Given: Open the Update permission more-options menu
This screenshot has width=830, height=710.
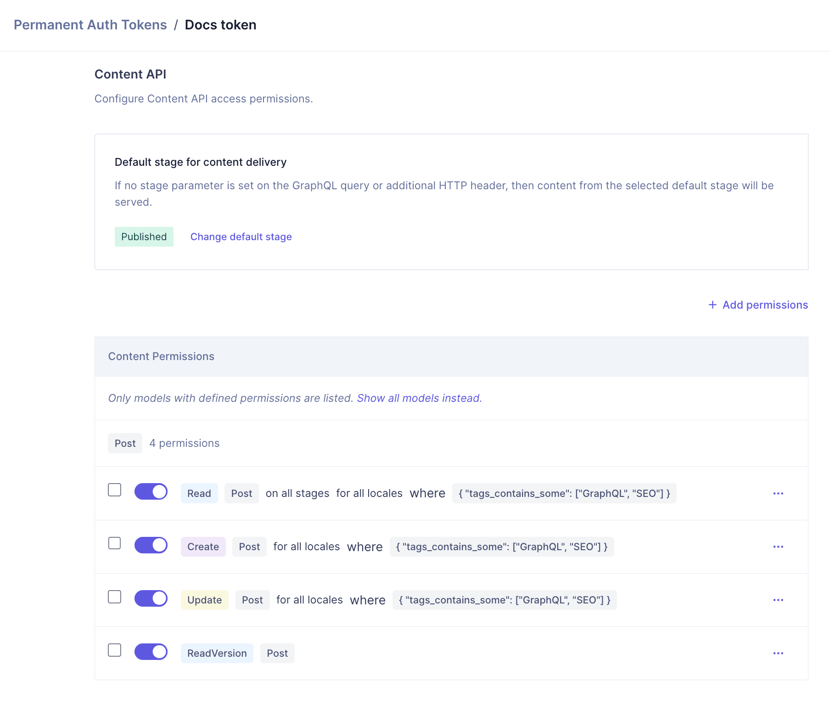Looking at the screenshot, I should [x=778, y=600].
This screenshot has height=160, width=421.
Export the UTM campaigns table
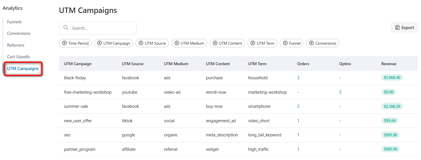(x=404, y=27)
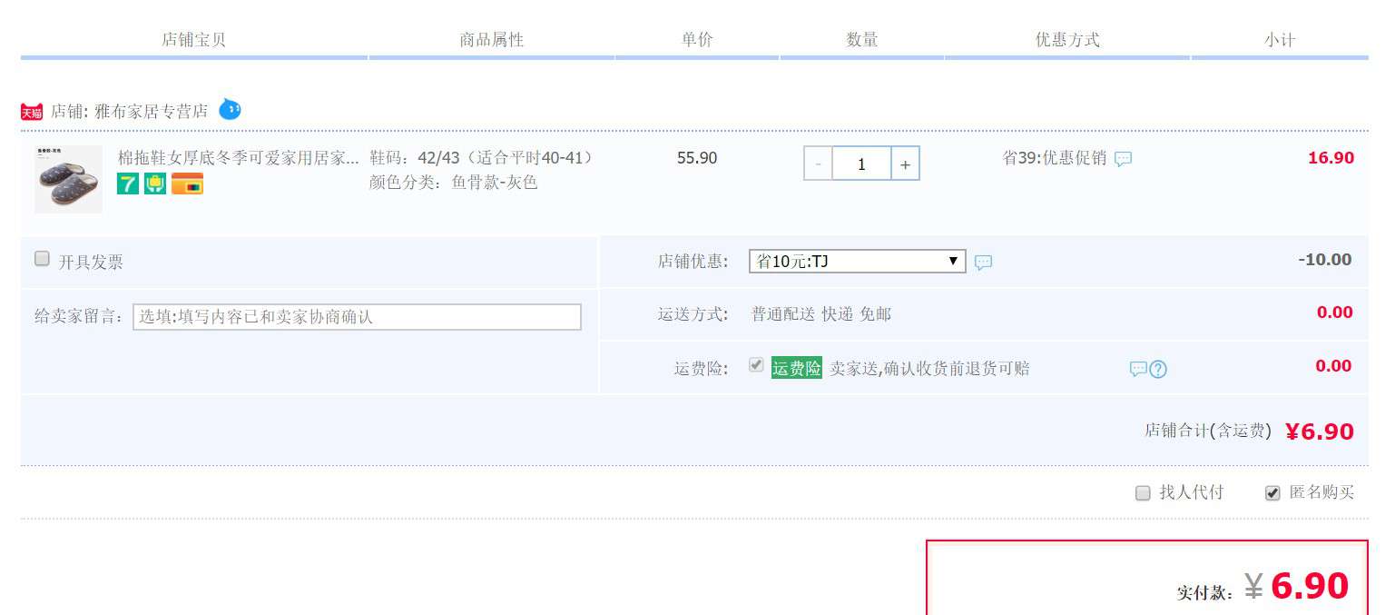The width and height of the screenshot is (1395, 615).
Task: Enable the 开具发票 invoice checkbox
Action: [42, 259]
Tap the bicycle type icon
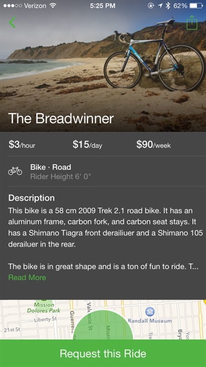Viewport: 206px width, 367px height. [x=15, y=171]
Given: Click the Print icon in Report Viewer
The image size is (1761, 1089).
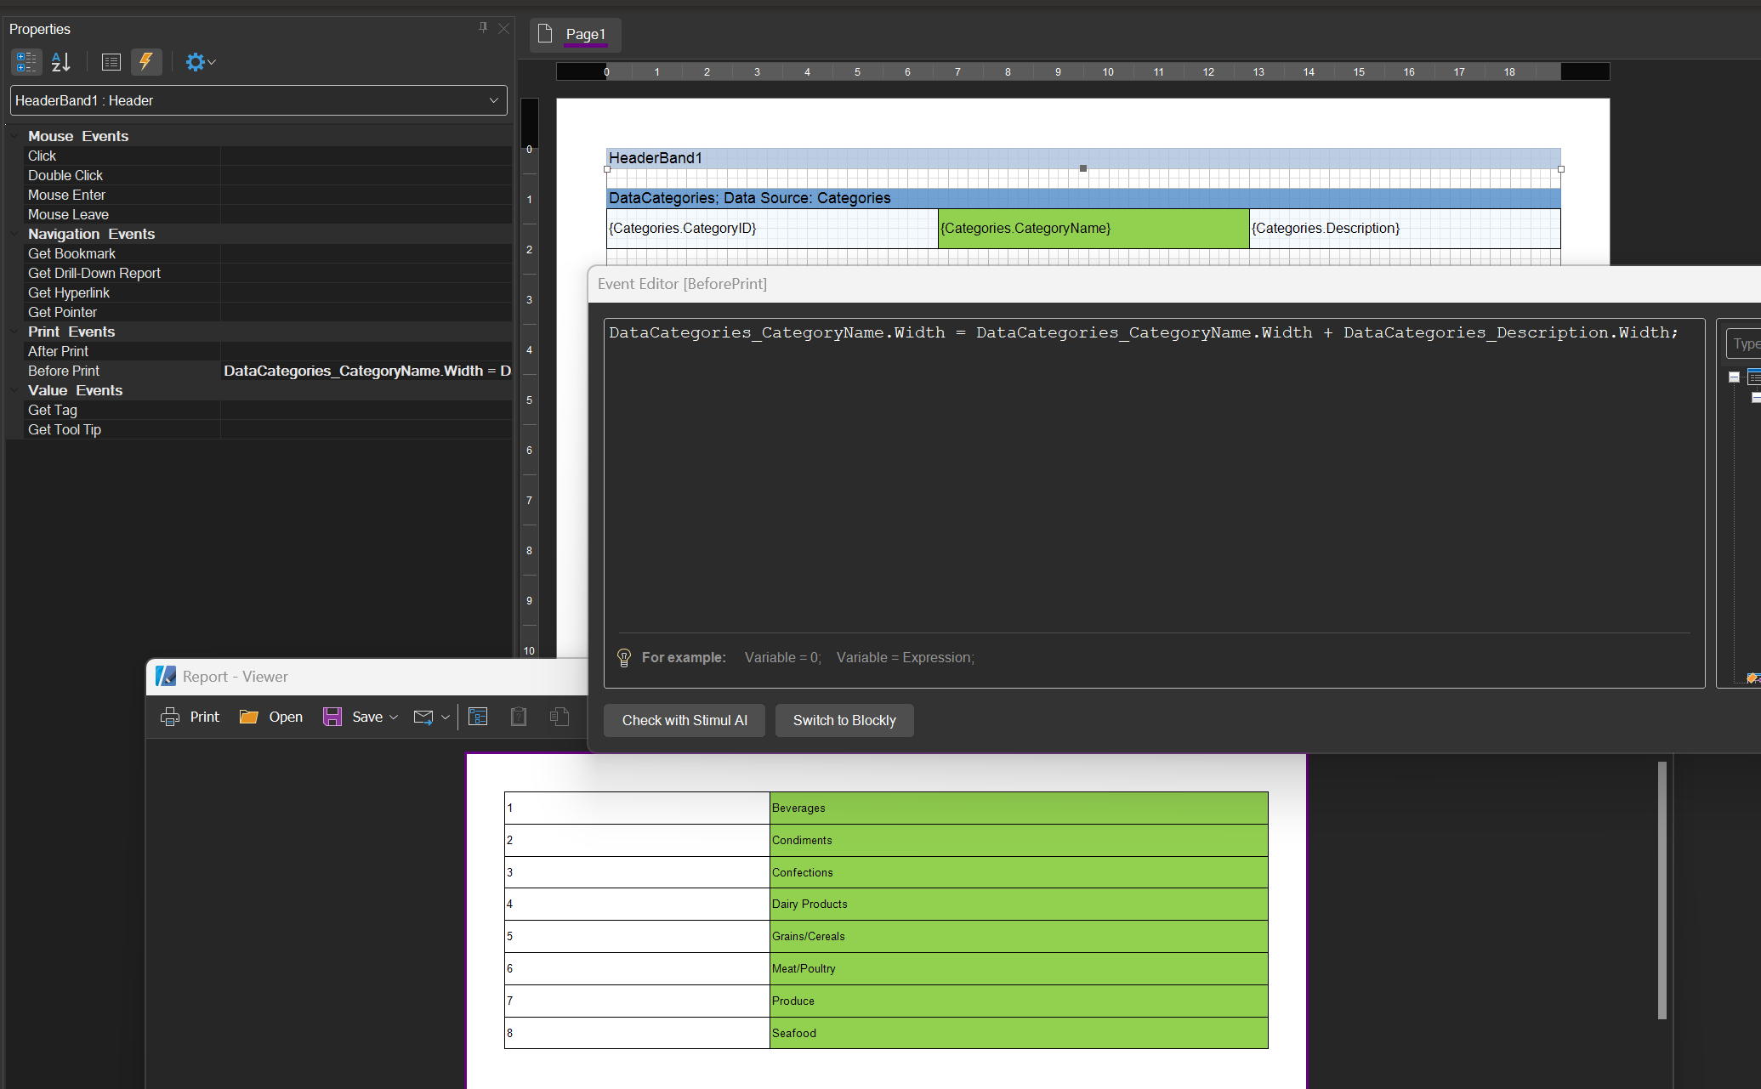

### Task to carry out
Count the lines of the records that contain the string "This", matching case exactly, and give only the number.

### Exercise result
2